Notes: Summer is the first Friday in May through Labor Day weekend. Amounts are adjusted for inflation. Source: Box Office Mojo. The New York Times

Summer is a crucial season for Hollywood, accounting for the lion’s share of annual box office revenue. This year, fantasies, science-fiction sequels and superhero flicks were on offer. But moviegoers, for the most part, didn’t bite: It was the worst summer for domestic ticket sales since 1981, after adjusting for inflation and excluding the pandemic years.

The fall was filled with star-studded flicks, but none of them constituted box office hits.

Can the holiday season help Hollywood make a comeback? “Zootopia 2” and “Wicked: For Good” have gotten it off to a good start.

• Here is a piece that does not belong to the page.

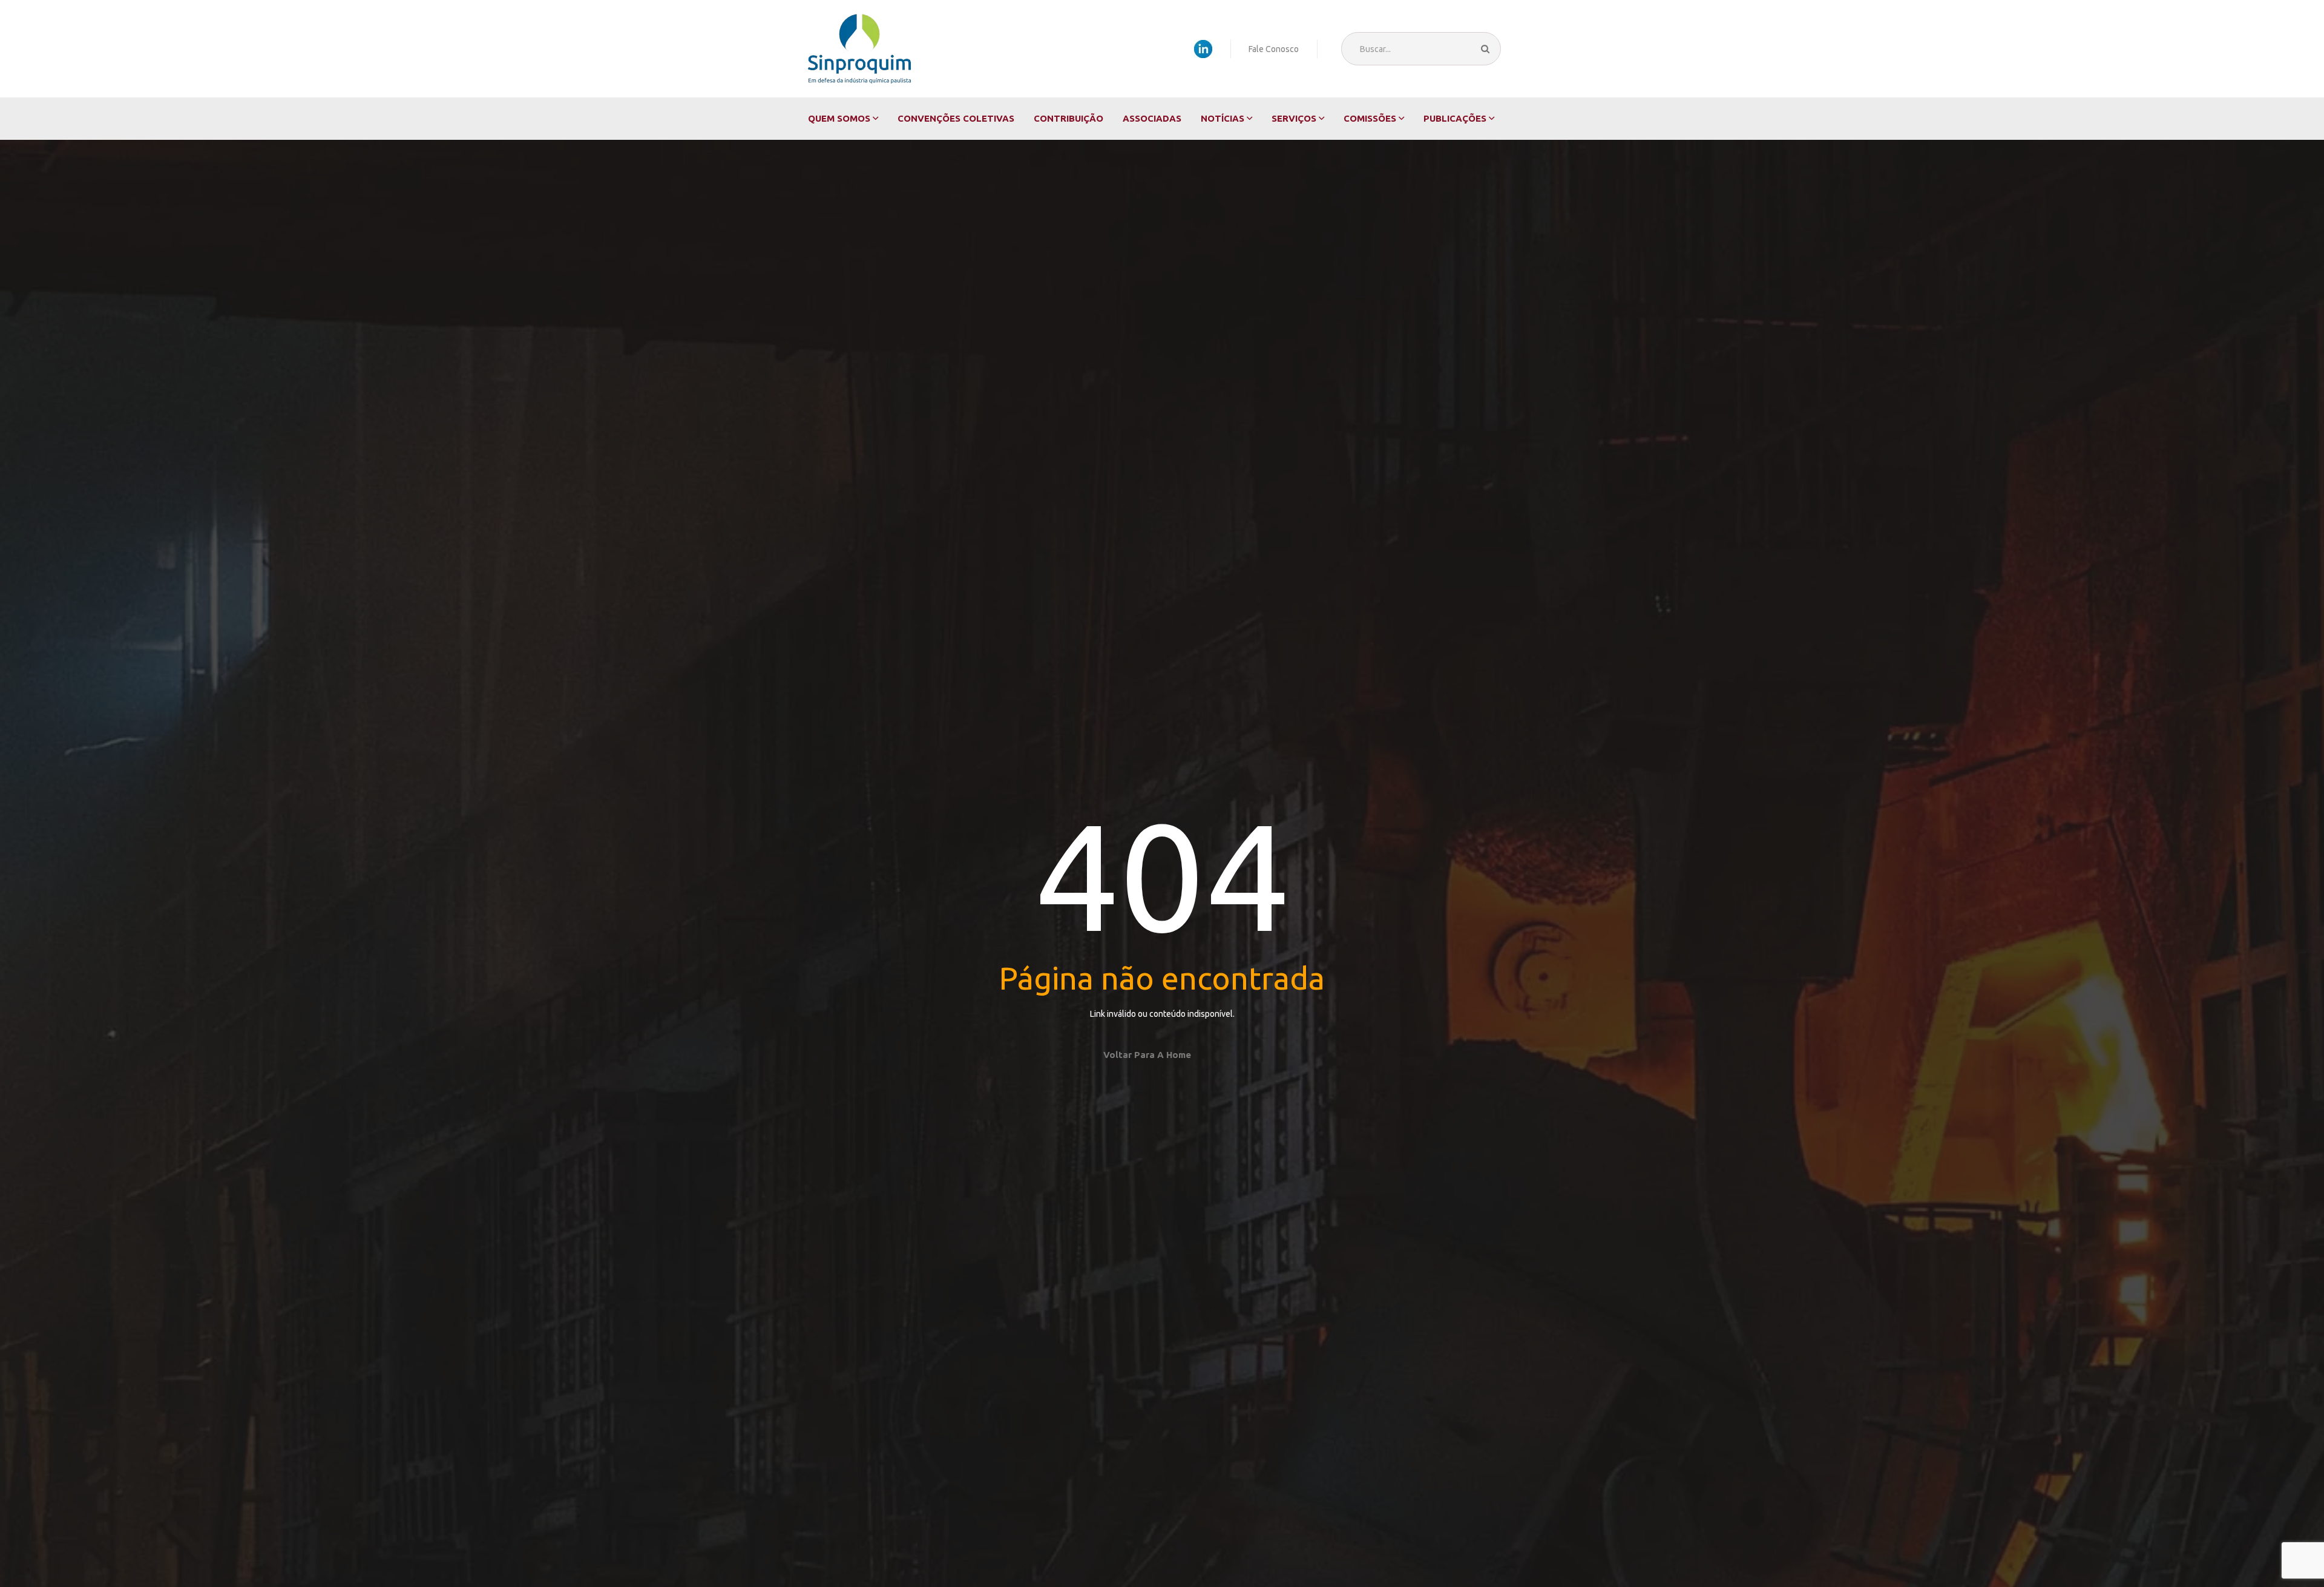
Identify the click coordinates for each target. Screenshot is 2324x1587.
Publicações (1454, 118)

But broader concerns abound. Warner Bros. Discovery has struck a deal with Netflix for the Warner Bros. studio and its sibling streaming service, HBO Max, while it has fended off, for the time being, a hostile takeover offer from Paramount.

Regardless of how it all ends, it feels like a moment of loss for cinephiles. Corporate consolidation, after all, is not likely to bode well for the future of the Silver Screen.